This is the table that enforces serialization.
mysql> desc mview.mview_uow_sequence;
+--------+------------+------+-----+---------+-------+
| Field  | Type       | Null | Key | Default | Extra |
+--------+------------+------+-----+---------+-------+
| uow_id | bigint(20) | YES  |     | NULL    |       | 
+--------+------------+------+-----+---------+-------+
1 row in set (0.01 sec)

mysql> desc mview.mview_uow;         
+-------------+------------+------+-----+---------+-------+
| Field       | Type       | Null | Key | Default | Extra |
+-------------+------------+------+-----+---------+-------+
| uow_id      | bigint(20) | YES  |     | NULL    |       | 
| commit_time | datetime   | YES  | MUL | NULL    |       | 
+-------------+------------+------+-----+---------+-------+
2 rows in set (0.01 sec)

</center>
API FUNCTIONS

+------------------------+ +------------------------+
|    User Functions      | |   Internal Functions   |
+------------------------+ +------------------------+
| add_expr               | | ensure_validity        |
| add_table              | | execute_refresh        |
| set_definition         | | execute_refresh_step   |
| create                 | | get_delta_aliases      |
| create_mvlog           | | get_delta_from         |
| disable                | | get_delta_groupby      |
| enable                 | | get_delta_least_uowid  |
| remove_expr            | | get_delta_select       |
| get_id                 | | get_delta_where        |
| refresh                | | get_insert             |
| remove_table           | | get_trigger_body       |
| rename                 | | has_aggregates         |
 | set_definition         | | mview_get_from_clause  | 
 |                        | | mview_get_keys         | 
|                        | | mview_get_select_list  |
|                        | | mview_refresh_complete |
|                        | | mview_signal           |
|                        | | uow_end                |
|                        | | uow_execute            |
|                        | | uow_from_dtime         |
|                        | | uow_start              |
|                        | | uow_state_change       |
|                        | | apply_delta            |
+------------------------+ +------------------------+


How it works (an overview)

A mysql replication slave reads the binlog from the master, and applies it in serialized commit order from the master. DML operations on base tables are logged into materialized view logs w/ triggers. These triggers first call mview.uow_state_change(), which determines if the current connection has committed and attempts to obtain a write lock on the mview.mview_uow_sequence table using mview.uow_start(). This write lock enforces the serialization of a "unit of work" involving the base tables. This ensures serialization even if there are multiple transactions in the database. Because the SQL apply thread operates serially anyway, this additional serialization protection adds little overhead. mview.uow_start() will record the current time as the effective commit time of the previous unit of work. Since serialization is enforced with the locking mechanism, no changes to the table could have happened in the intervening period, thus the database state of the tables at the end of the last unit of work is exactly the same as the current database state with respect to view base tables.

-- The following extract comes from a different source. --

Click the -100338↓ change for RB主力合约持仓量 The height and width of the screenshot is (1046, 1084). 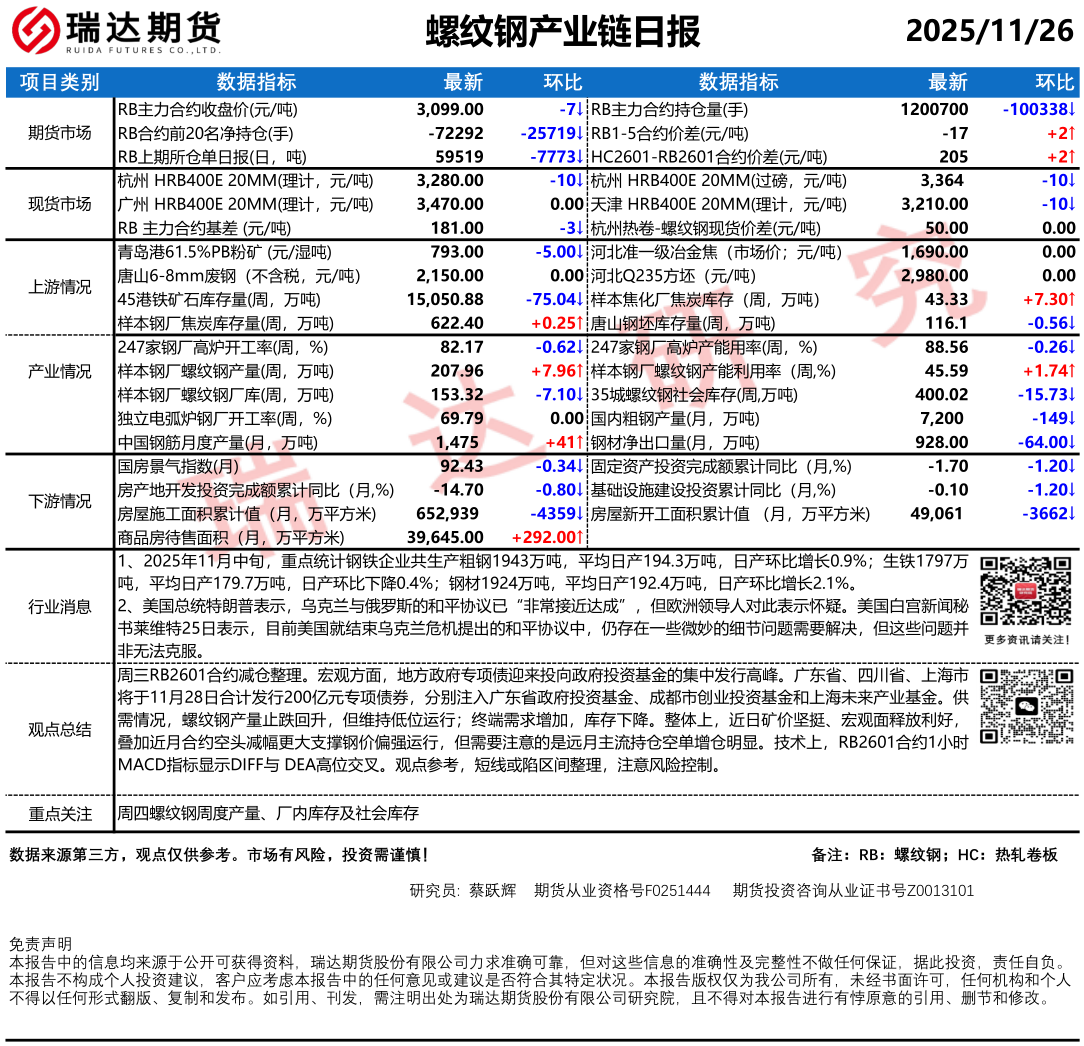[x=1038, y=109]
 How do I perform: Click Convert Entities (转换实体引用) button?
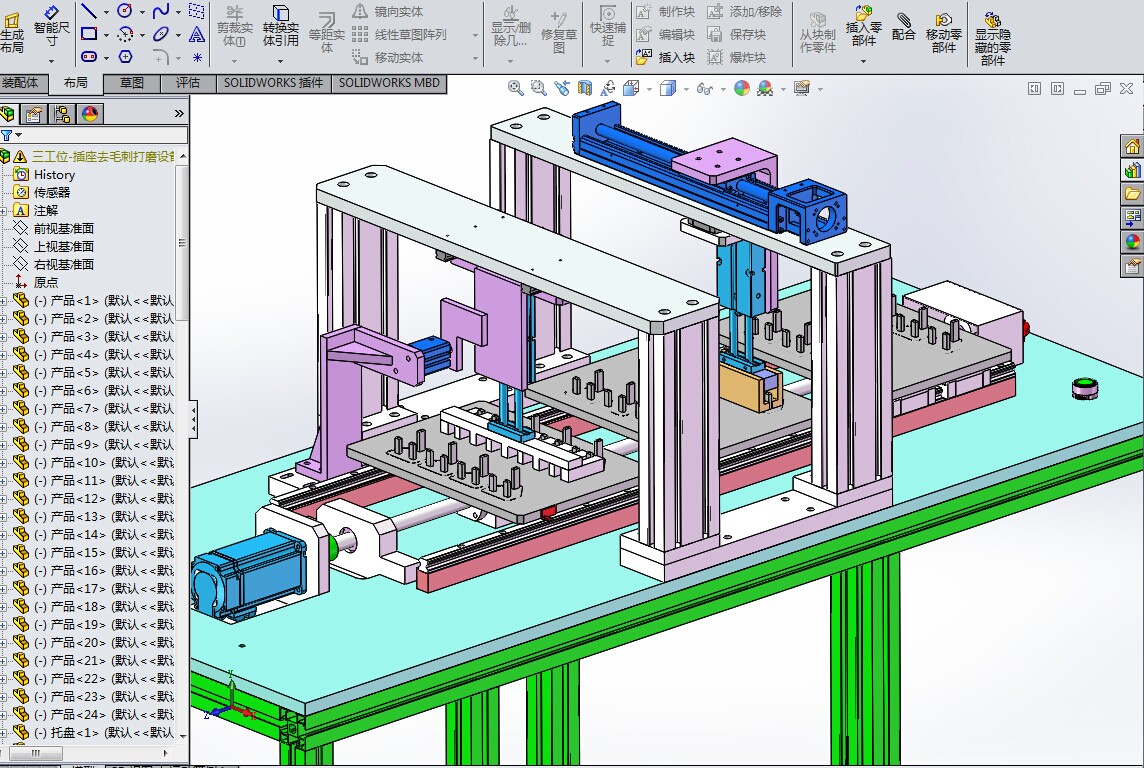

To create a materialized view, first call mview.create_mvlog() for each table you will include in a materialized view. The function will spit out some SQL for you to copy and paste to create the materialized view log table and the associated CREATE TRIGGER statements for the base table. The log will have the same name and schema as your base table, but with _mvlog postfixed. I'm going to make mvlog locations configurable per table eventually.

With logs in place some materialized views can be created. I will create a demonstration view with an equijoin of two simple tables.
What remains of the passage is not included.